Wer diese Gruppe pauschal in einen verfassungsfeindlichen Kontext rückt, riskiert eine Eskalation, die nicht mehr rückholbar ist. Wer nicht unterscheidet zwischen Wählern und Gewählten, verliert genau die, die für die Demokratie noch erreichbar wären. Ein Staat, der nicht mehr unterscheidet, sondern nur noch markiert, riskiert Vertrauen. Genau dieses Vertrauen ist die Währung, mit der Demokratie operiert. Nicht mit Macht, nicht mit Deutungshoheit – sondern mit Legitimität.

Politik darf sich nicht auf juristische Maßnahmen zurückziehen, wenn ihr die Argumente ausgegangen sind. Der Rückgriff auf den Verfassungsschutz ersetzt keine politische Idee. Der Ruf nach einem Verbot ersetzt keinen überzeugenden Gegenentwurf. Die Diagnose mag stimmen – aber die Therapie ist falsch.
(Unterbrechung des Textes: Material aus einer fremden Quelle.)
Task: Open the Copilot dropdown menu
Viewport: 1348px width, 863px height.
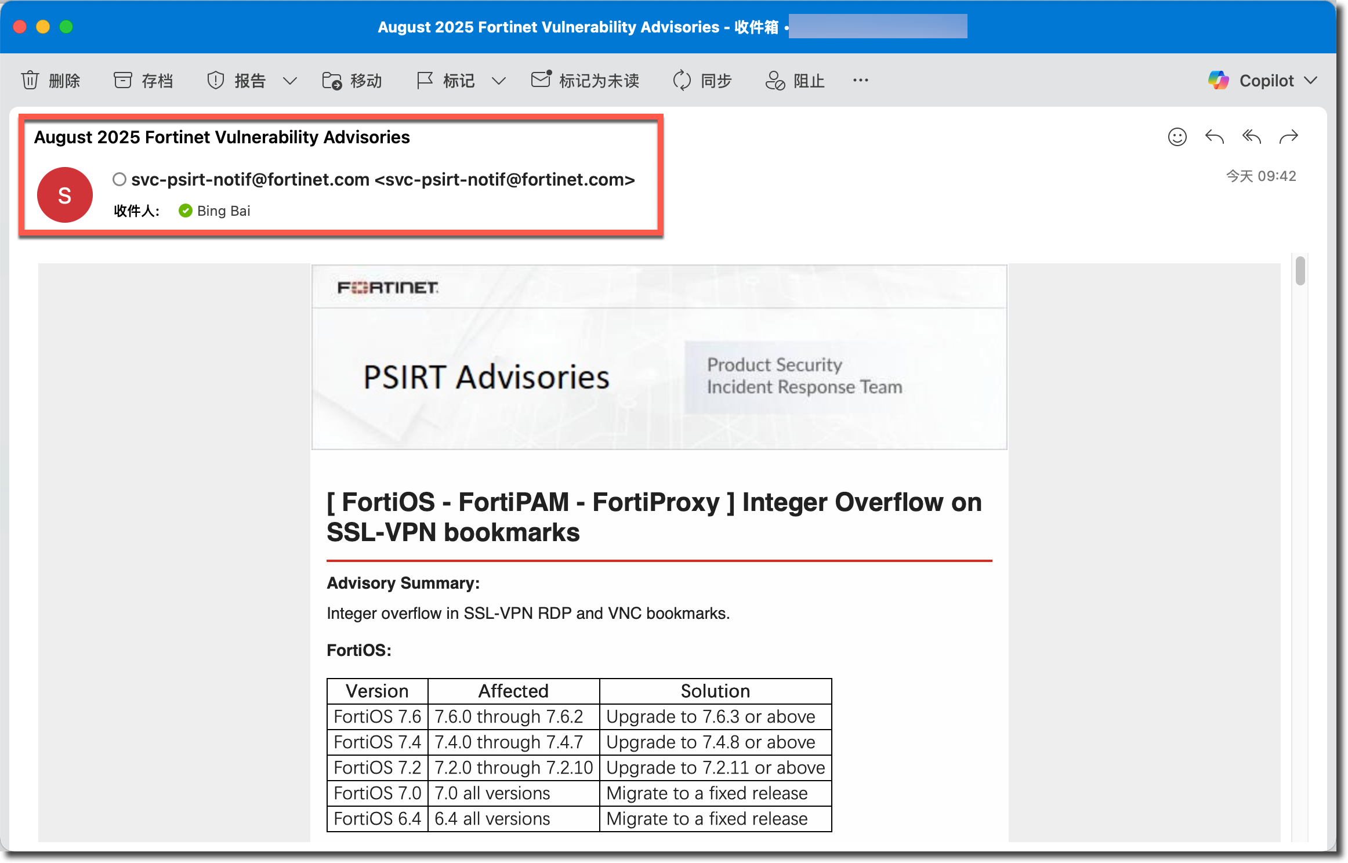Action: coord(1310,80)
Die AfD hätte inhaltlich gestellt, argumentativ entwaffnet, politisch entlarvt werden müssen. Ihre vermeintlich einfachen Lösungen hätten Stück für Stück demontiert werden müssen – im Parlament, in der Öffentlichkeit, in der konkreten Auseinandersetzung mit ihren Forderungen. Die Chance dazu wurde über Jahre vertan. Zu oft hat man geschwiegen. Zu oft gehofft, dass sich das Problem selbst erledigt. Oder man hat den Fehler gemacht, berechtigte Sorgen pauschal zu moralischen Verfehlungen zu erklären:

Kritik an Migration? „Rechts!“
Fragen zur wirtschaftlichen Belastung? „Populismus!“
Skepsis gegenüber wachsender Bürokratie? „Ewiggestrig!“

So funktioniert Demokratie nicht. So entsteht Frust, der sich radikalisiert.

Wer die AfD kleinhalten will, muss den Diskurs wieder öffnen. Ihre Positionen müssen offengelegt, durchdacht, auseinandergenommen werden – nicht nur moralisch, sondern auch inhaltlich. Wer sie dämonisiert, gibt ihr Macht. Wer sie stellt, nimmt ihr die Maske.

Demokratie lebt vom Aushalten. Sie lebt davon, dass man sich streitet – nicht dass man den Streit verbietet. Sie lebt davon, dass man Kritik nicht nur erlaubt, sondern ernst nimmt. Gerade dann, wenn sie wehtut.

Man darf die AfD bekämpfen – ja, man muss, aber man darf nicht glauben, dass das Verbot der Partei auch ihre Wähler verschwinden lässt.

Denn wer Millionen von Menschen signalisiert, dass ihre Meinung nicht zählt, dass ihre Stimme im Zweifel für ungültig erklärt wird, der löscht nicht das Feuer – er wirft die nächste Fackel hinein.

Was jetzt nötig wäre: politische Reife. Argumentative Klarheit. Geduld. Vor allem aber: Unterscheidungsvermögen.

Die AfD ist eine politische Kraft mit rechtsradikalen Zügen – Punkt – aber ihre Wähler sind nicht automatisch Feinde der Demokratie. Wer das vermischt, verliert mehr als Wahlen. Er verliert die Grundlage des Zusammenhalts: Vertrauen.

Wir brauchen kein Parteiverbot, das Debatten ersetzt. Wir brauchen eine politische Kultur, die sich wieder zutraut, die besseren Argumente zu haben. Nicht lauter. Nicht aggressiver. Sondern fundierter.

Denn wenn wir beginnen, demokratische Stimmen als Gefahr zu behandeln, nur weil sie unbequem sind – dann wird aus gut gemeint am Ende genau das: nicht gut gemacht.